Dataset entries
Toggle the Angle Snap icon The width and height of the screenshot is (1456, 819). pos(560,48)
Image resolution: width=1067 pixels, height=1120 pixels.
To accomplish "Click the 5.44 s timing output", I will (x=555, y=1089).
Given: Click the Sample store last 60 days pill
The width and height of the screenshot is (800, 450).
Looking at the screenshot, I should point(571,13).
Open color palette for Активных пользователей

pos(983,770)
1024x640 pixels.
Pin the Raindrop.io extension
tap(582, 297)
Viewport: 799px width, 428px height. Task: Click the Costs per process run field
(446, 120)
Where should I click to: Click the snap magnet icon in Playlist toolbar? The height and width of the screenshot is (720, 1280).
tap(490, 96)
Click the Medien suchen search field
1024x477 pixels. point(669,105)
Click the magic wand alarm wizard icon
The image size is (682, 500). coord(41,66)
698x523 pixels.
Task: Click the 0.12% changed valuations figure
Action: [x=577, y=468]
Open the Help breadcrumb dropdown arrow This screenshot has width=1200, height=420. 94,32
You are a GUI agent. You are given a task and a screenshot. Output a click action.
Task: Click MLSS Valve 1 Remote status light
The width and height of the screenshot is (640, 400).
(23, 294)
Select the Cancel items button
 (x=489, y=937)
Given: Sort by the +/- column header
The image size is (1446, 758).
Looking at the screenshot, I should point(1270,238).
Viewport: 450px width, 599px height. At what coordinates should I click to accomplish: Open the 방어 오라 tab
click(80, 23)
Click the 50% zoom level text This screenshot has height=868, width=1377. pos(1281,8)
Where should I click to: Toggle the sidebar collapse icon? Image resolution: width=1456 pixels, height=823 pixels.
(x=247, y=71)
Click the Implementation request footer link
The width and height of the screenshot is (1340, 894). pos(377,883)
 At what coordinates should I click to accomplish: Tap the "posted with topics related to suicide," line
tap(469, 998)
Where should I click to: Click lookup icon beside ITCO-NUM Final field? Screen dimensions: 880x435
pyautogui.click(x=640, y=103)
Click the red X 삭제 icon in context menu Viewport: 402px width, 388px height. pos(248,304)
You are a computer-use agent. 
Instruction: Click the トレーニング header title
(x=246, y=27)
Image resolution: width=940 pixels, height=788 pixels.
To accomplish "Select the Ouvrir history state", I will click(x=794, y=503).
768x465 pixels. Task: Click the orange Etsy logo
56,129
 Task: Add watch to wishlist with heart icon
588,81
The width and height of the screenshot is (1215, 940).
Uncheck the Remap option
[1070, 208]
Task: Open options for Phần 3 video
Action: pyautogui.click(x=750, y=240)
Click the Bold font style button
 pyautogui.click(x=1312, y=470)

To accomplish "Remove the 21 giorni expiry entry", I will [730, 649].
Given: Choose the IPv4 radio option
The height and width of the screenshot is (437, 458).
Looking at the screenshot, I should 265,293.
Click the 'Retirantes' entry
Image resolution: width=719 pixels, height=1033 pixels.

YOUR OBJECTIVE
Filter the records above down to the lines containing "entry".

PROBLEM SOLUTION
To accomplish "Remove the 21 giorni expiry entry", I will [730, 649].
Click the 'Retirantes' entry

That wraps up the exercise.